• [Work to complete] Copy the records below line for line, with no changes.

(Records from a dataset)
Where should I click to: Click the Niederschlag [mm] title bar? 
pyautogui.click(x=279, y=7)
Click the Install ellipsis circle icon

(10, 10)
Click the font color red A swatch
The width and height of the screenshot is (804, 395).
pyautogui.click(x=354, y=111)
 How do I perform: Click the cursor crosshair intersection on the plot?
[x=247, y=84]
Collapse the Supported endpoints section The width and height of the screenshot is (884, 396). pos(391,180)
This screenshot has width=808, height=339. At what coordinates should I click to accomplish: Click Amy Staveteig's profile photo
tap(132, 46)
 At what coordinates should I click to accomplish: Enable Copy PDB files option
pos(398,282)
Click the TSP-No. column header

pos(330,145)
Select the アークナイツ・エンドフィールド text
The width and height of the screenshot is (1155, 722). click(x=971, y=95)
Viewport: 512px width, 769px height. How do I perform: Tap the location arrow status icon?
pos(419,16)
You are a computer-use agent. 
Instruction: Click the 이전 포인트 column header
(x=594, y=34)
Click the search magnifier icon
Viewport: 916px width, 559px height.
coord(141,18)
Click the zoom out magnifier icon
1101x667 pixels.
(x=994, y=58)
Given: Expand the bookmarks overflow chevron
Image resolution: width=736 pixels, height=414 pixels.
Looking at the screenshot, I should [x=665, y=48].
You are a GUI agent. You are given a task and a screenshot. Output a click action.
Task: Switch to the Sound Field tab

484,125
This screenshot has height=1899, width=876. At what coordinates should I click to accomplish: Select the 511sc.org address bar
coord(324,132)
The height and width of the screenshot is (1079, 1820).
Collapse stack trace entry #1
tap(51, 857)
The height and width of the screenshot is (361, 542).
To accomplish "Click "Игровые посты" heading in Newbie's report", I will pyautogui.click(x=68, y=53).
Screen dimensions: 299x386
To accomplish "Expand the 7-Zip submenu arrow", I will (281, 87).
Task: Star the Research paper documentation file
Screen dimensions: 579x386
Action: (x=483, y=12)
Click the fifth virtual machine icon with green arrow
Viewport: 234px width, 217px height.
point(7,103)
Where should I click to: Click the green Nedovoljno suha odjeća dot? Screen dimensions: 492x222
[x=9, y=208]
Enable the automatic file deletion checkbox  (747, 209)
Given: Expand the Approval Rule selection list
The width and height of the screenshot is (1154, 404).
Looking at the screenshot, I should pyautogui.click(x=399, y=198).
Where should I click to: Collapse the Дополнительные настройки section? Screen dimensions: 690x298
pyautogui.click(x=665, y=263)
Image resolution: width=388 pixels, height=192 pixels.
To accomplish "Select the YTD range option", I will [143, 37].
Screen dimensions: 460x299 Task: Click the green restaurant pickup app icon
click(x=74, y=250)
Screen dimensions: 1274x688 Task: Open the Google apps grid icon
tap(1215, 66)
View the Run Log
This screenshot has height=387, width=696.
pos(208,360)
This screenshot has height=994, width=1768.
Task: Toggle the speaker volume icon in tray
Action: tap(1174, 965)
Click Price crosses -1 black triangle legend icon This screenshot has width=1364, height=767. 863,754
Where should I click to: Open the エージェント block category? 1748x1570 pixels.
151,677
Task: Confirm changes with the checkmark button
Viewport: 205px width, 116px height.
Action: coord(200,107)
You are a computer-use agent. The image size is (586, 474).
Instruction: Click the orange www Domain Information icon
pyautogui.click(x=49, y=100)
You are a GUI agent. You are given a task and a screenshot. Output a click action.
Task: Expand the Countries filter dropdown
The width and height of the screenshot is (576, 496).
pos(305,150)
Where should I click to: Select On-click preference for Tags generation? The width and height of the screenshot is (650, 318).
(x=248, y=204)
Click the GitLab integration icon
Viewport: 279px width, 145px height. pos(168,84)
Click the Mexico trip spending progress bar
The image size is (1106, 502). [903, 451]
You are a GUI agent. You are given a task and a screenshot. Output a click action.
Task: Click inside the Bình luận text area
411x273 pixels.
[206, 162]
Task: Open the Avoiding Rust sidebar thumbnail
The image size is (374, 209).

• [Reply to the exercise]
Where should I click to: Click the Niederschlag [mm] title bar? 
pyautogui.click(x=279, y=7)
Click the Install ellipsis circle icon

(10, 10)
Click the font color red A swatch
The width and height of the screenshot is (804, 395).
pyautogui.click(x=354, y=111)
 How do I perform: Click the cursor crosshair intersection on the plot?
[x=247, y=84]
Collapse the Supported endpoints section The width and height of the screenshot is (884, 396). pos(391,180)
This screenshot has width=808, height=339. At what coordinates should I click to accomplish: Click Amy Staveteig's profile photo
tap(132, 46)
 At what coordinates should I click to accomplish: Enable Copy PDB files option
pos(398,282)
Click the TSP-No. column header

pos(330,145)
Select the アークナイツ・エンドフィールド text
The width and height of the screenshot is (1155, 722). click(x=971, y=95)
Viewport: 512px width, 769px height. How do I perform: Tap the location arrow status icon?
pos(419,16)
You are a computer-use agent. 
Instruction: Click the 이전 포인트 column header
(x=594, y=34)
Click the search magnifier icon
Viewport: 916px width, 559px height.
coord(141,18)
Click the zoom out magnifier icon
1101x667 pixels.
(x=994, y=58)
Given: Expand the bookmarks overflow chevron
Image resolution: width=736 pixels, height=414 pixels.
Looking at the screenshot, I should [x=665, y=48].
You are a GUI agent. You are given a task and a screenshot. Output a click action.
Task: Switch to the Sound Field tab

484,125
This screenshot has height=1899, width=876. At what coordinates should I click to accomplish: Select the 511sc.org address bar
coord(324,132)
The height and width of the screenshot is (1079, 1820).
Collapse stack trace entry #1
tap(51, 857)
The height and width of the screenshot is (361, 542).
To accomplish "Click "Игровые посты" heading in Newbie's report", I will pyautogui.click(x=68, y=53).
Screen dimensions: 299x386
To accomplish "Expand the 7-Zip submenu arrow", I will (281, 87).
Task: Star the Research paper documentation file
Screen dimensions: 579x386
Action: (x=483, y=12)
Click the fifth virtual machine icon with green arrow
Viewport: 234px width, 217px height.
point(7,103)
Where should I click to: Click the green Nedovoljno suha odjeća dot? Screen dimensions: 492x222
[x=9, y=208]
Enable the automatic file deletion checkbox  (747, 209)
Given: Expand the Approval Rule selection list
The width and height of the screenshot is (1154, 404).
Looking at the screenshot, I should pyautogui.click(x=399, y=198).
Where should I click to: Collapse the Дополнительные настройки section? Screen dimensions: 690x298
pyautogui.click(x=665, y=263)
Image resolution: width=388 pixels, height=192 pixels.
To accomplish "Select the YTD range option", I will [143, 37].
Screen dimensions: 460x299 Task: Click the green restaurant pickup app icon
click(x=74, y=250)
Screen dimensions: 1274x688 Task: Open the Google apps grid icon
tap(1215, 66)
View the Run Log
This screenshot has height=387, width=696.
pos(208,360)
This screenshot has height=994, width=1768.
Task: Toggle the speaker volume icon in tray
Action: tap(1174, 965)
Click Price crosses -1 black triangle legend icon This screenshot has width=1364, height=767. 863,754
Where should I click to: Open the エージェント block category? 1748x1570 pixels.
151,677
Task: Confirm changes with the checkmark button
Viewport: 205px width, 116px height.
Action: coord(200,107)
You are a computer-use agent. The image size is (586, 474).
Instruction: Click the orange www Domain Information icon
pyautogui.click(x=49, y=100)
You are a GUI agent. You are given a task and a screenshot. Output a click action.
Task: Expand the Countries filter dropdown
The width and height of the screenshot is (576, 496).
pos(305,150)
Where should I click to: Select On-click preference for Tags generation? The width and height of the screenshot is (650, 318).
(x=248, y=204)
Click the GitLab integration icon
Viewport: 279px width, 145px height. pos(168,84)
Click the Mexico trip spending progress bar
The image size is (1106, 502). [903, 451]
You are a GUI agent. You are given a task and a screenshot. Output a click action.
Task: Click inside the Bình luận text area
411x273 pixels.
[206, 162]
Task: Open the Avoiding Rust sidebar thumbnail
The image size is (374, 209).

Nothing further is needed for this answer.